Be mine, Vermilionville Valentine

by Anna Purdy

To the bitter, this day celebrates a diapered chubby kid who makes like Dennis the Menace with wings and wants to hit you in the face with a sharp, pointed object. To those ensconced in snuggles, this is Valentine's Day, and if you have a honey to feed in elegance you may want to consider Cafe Vermilionville.

Cafe Vermilionville is one of the oldest and without a doubt finest white linen eateries in Acadiana. Tonight it features a special menu.

Starters are the BLT Salad featuring fresh Maine lobster on a bed of arugula and enhanced with snappy prosciutto, crawfish beignets with pickles and mustard aoli, a duet of oysters or bacon-wrapped shrimp.

Entrees are where things start to get dangerous.

Try the bone-in veal chop with a savory bread pudding made with apples and brie, a grilled Belgian endive and a green peppercorn brandy cream. There is a 16-ounce ribeye served with roasted potatoes and asparagus with an herbed demi-glace. The Steak Louis XIII is a royal experience: this is a filet stuffed with Louisiana crawfish tails, bacon and cheeses then topped with a wild mushroom glace and a crawfish mornay sauce, with sides of mashed potatoes and jumbo asparagus.

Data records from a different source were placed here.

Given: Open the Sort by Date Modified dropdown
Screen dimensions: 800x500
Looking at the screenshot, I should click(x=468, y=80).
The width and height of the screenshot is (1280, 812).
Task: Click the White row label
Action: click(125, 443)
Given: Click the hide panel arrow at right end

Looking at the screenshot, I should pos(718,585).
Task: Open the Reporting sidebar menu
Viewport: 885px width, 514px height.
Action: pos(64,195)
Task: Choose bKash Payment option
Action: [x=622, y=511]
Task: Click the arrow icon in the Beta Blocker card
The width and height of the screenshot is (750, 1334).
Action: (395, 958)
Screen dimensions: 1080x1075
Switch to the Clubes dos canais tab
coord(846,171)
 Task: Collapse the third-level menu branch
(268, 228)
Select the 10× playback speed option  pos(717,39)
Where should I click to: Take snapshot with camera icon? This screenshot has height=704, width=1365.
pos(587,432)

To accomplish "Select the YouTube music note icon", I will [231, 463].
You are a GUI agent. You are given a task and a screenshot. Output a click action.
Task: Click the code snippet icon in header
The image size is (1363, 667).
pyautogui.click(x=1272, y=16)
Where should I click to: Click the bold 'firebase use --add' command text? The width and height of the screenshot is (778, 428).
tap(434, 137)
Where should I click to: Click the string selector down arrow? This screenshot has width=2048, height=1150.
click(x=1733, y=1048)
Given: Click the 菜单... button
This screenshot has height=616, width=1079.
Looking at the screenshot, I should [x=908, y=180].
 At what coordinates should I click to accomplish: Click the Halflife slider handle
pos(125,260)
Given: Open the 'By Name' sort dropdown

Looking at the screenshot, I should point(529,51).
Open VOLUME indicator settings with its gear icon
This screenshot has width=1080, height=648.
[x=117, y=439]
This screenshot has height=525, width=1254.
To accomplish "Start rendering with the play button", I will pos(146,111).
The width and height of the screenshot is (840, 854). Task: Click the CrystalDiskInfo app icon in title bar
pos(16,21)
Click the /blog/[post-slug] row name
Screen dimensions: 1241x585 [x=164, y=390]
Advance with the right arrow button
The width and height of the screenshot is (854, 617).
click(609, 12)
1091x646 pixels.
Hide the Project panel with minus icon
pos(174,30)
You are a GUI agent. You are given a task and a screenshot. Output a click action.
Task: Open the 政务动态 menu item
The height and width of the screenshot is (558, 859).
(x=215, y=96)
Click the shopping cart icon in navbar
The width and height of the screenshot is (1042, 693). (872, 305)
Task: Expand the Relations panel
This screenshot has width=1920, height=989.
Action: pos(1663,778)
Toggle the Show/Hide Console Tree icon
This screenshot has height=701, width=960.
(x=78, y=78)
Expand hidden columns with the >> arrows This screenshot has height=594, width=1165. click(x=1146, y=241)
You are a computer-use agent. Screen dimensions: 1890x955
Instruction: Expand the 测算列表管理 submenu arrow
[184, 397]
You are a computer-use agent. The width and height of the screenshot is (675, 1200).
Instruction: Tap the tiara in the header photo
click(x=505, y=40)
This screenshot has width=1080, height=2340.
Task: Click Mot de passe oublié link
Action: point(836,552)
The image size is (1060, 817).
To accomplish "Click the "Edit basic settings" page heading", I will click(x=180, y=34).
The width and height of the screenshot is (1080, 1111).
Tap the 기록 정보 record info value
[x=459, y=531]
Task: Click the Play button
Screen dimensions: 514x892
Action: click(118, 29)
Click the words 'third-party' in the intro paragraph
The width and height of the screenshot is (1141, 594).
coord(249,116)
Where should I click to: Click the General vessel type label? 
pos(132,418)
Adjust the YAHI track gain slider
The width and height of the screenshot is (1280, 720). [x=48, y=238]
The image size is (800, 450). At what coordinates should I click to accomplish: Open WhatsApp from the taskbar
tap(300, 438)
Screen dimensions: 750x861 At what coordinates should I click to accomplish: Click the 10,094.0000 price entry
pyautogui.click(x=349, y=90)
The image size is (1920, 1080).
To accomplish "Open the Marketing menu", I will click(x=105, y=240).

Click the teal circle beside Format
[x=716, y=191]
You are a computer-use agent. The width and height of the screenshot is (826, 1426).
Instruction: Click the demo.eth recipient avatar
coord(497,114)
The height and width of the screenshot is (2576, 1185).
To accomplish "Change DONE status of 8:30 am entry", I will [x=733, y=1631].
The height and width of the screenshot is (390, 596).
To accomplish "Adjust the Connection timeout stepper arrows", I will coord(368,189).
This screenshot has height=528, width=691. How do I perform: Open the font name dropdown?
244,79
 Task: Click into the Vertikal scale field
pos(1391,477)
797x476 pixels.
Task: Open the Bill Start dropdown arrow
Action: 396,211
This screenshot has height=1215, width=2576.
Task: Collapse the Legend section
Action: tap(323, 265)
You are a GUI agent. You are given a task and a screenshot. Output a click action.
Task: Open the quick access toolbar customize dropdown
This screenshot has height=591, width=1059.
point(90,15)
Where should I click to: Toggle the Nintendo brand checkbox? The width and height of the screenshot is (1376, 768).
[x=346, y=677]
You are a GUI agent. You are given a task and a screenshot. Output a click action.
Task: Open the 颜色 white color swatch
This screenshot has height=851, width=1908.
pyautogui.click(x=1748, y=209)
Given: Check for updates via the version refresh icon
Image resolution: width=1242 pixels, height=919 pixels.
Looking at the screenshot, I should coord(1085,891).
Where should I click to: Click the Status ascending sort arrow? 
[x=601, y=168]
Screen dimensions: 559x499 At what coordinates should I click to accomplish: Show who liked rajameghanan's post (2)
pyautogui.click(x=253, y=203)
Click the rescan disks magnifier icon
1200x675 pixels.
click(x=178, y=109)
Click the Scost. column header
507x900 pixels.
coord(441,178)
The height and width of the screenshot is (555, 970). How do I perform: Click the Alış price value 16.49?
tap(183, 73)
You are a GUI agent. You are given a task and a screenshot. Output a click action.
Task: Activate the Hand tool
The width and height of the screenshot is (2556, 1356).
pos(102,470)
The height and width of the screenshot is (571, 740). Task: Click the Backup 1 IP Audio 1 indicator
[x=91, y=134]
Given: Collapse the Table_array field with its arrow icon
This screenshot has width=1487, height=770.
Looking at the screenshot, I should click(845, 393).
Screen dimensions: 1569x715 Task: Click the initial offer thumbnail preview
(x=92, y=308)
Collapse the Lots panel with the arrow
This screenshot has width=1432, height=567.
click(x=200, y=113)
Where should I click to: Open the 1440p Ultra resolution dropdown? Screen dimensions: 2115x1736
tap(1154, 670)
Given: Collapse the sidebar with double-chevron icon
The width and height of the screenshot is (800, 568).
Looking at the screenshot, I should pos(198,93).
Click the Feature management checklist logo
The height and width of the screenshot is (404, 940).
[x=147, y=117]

For those veering away from turf, there is the fresh scallops paired with a sweet potato and tasso hash drizzed with chive oil and balsamic or the Fish Acadien dish, which has the freshest fish du jour covered in jumbo lump crab meat with risotto and a lemon dill sauce with asparagus. Try also the fish du jour with smoked shrimp potatoes, mushrooms and a buerre blanc.

For The Ind's pick it might just have to be Cafe V's take on the classic filet au poivre. The filet has a blueberry and merlot reduction and the sides of white chocolate mashed potatoes and smothered cabbage. No, the potatoes are not sweet. The white chocolate merely adds a creamy backbone and livens up a standard dish.